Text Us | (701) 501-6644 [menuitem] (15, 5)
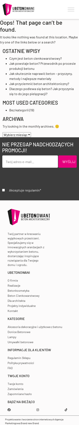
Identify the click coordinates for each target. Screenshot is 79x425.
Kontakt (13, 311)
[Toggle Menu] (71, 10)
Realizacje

□ □ □ □ □

Yapmanız Gereken — Yukarıdaki girdilerde "Screenshot" kelimesini içeren kaç satır bulunduğunu belirtin ve yalnızca sayıyı yazın.

Göreve Yanıt — 1